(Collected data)
━━━━━━━━━━━━━━━━━━━━
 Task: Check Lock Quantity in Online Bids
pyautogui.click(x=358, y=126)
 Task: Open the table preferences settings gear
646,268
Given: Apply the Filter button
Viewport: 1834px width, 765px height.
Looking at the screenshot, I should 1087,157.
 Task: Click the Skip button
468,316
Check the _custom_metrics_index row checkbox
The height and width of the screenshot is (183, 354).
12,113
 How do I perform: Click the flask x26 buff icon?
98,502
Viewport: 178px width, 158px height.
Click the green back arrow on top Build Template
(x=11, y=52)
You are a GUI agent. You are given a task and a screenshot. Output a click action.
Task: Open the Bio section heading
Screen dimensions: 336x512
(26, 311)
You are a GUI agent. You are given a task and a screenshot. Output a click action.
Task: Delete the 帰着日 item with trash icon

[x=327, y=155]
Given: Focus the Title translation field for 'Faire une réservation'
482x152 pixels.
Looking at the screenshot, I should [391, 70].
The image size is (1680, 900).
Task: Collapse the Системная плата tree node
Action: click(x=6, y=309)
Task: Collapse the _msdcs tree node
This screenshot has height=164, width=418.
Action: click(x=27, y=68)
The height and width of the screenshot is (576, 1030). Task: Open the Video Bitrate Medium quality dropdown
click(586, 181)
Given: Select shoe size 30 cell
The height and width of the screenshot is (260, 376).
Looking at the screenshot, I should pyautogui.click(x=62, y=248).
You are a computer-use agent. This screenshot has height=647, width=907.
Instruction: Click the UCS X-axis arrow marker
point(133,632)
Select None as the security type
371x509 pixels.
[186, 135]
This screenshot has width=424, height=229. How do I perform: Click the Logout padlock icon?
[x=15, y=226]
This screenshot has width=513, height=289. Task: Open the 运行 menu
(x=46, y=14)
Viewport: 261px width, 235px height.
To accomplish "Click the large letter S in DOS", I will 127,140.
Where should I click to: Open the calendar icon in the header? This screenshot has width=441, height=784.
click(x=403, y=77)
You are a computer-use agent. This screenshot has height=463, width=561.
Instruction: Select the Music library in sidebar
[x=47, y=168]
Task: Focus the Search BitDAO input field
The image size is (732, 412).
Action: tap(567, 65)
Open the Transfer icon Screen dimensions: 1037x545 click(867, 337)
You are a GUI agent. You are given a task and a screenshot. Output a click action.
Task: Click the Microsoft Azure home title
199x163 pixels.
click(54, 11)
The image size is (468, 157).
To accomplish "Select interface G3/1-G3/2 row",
━━━━━━━━━━━━━━━━━━━━
§ **DIRECTIONS FOR THIS TASK**
Each line of the data that holds "field" should be reported.

§ **ANSWER SPACE**
Given: Focus the Title translation field for 'Faire une réservation'
Task: Focus the Search BitDAO input field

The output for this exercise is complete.